We couldn’t agree more with Senator Chuck Grassley, who noted: “President Trump will be able to choose nearly a third of the IG community, and he should focus on filling those positions quickly rather than wait for years like the Obama administration did with some vacancies. Independent, nonpartisan IG’s can be some of the president’s best allies in finding and cutting waste, fraud and abuse in the bureaucracy.”
As discussed in POGO’s recent report, The Watchdogs After Forty Years: Recommendations for our Inspectors General, “a permanent IG has the ability to set a long-term strategic plan for the office, including establishing investigative and audit priorities. An acting official, on the other hand, known by all IG office staff to be temporary, may tend to lack direction or vigor.”

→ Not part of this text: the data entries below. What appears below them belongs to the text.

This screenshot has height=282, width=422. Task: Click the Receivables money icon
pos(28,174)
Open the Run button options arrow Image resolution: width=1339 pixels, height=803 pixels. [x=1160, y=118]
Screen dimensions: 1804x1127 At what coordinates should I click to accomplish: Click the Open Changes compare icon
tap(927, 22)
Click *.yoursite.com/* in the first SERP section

A well-functioning and well-funded IG office is hugely beneficial to those who stand to benefit from their work. In fact, most IG offices end up saving the government much more than they cost to operate. The work of IGs results in a reported return-on-investment (ROI) of about seventeen dollars for every dollar spent on IG funding. For cabinet-level IGs, that figure is even higher, at about twenty-three dollars. These numbers are significant and show that most IGs are revenue positive. However, to maximize their benefits and achieve these kinds of positive results, it is imperative that the IG offices be led by permanent appointees.

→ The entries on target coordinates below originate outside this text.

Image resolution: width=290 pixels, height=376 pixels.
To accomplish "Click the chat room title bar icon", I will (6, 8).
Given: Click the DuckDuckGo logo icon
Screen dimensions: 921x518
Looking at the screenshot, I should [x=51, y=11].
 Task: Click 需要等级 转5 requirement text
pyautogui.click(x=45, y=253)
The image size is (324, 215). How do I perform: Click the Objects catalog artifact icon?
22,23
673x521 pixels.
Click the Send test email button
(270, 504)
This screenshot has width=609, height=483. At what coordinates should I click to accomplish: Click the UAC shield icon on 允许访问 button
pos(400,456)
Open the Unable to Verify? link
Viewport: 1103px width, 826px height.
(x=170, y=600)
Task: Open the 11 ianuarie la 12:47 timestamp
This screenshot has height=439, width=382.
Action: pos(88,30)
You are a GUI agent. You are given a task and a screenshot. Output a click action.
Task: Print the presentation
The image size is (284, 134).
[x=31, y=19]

We recognize that this is not an issue that is unique to the executive branch. As you know, most of your nominees need to go through the Senate confirmation process, which can delay things further. However, you are in a unique position to make great strides toward solving this problem; as President, you are the only person who can nominate “Establishment” inspectors general for Senate vetting, and nomination is half the battle.
These inspectors general are essential watchdogs who ensure that taxpayer money is being spent effectively and efficiently, and prevent harm to health, security, safety, and constitutional rights. POGO therefore urges you to nominate qualified leaders to serve in these vacant IG positions.
 There are currently 13 IG offices lacking a permanent Inspector General. Of these 13, 4 are IGs that must be appointed by the President with confirmation by the Senate. (Hereinafter, Where Are All the Watchdogs).
 Letter from the Senate Homeland Security and Governmental Affairs Committee to President Barak Obama regarding vacant inspector general positions, March 24, 2015, p. 1. (Downloaded July 11, 2018).
 Steven Mufson and Juliet Eilperin, “Trump transition team reverses course on warnings to oust inspectors general,” The Washington Post, January 19, 2017. (Downloaded July 11, 2018)
 Project On Government Oversight, The Watchdogs After Forty Years: Recommendations for Our Nation’s Federal Inspectors General, July 9, 2018, p. 13.
 John Hudaj and Grace Wallack, “Sometimes cutting budgets raise deficits: The curious case of inspectors’ general return on investment,” The Brookings Institute, April, 2015. (Downloaded July 12, 2018)
 Statement of Michael E. Horowitz, Chair, Council of the Inspectors General on Integrity and Efficiency, Inspector General, U.S. Department of Justice, before the House of Representatives Committee on Oversight and Government Reform, November 15, 2017, p. 2. (Downloaded July 12, 2018)
 Government Accountability Office, Inspectors General: Additional Efforts Needed by the Department of Commerce OIG to Address Audit Coverage, Hotline Operations, and Employee Concerns (GAO-15-260), June, 2018, p. 9. (Downloaded June 26, 2018).
 There are currently 6 presidential IG nominations pending in the Senate. Where Are All the Watchdogs.
 The Inspector Act of 1978, as amended, 5 U.S.C. App. § 3(a).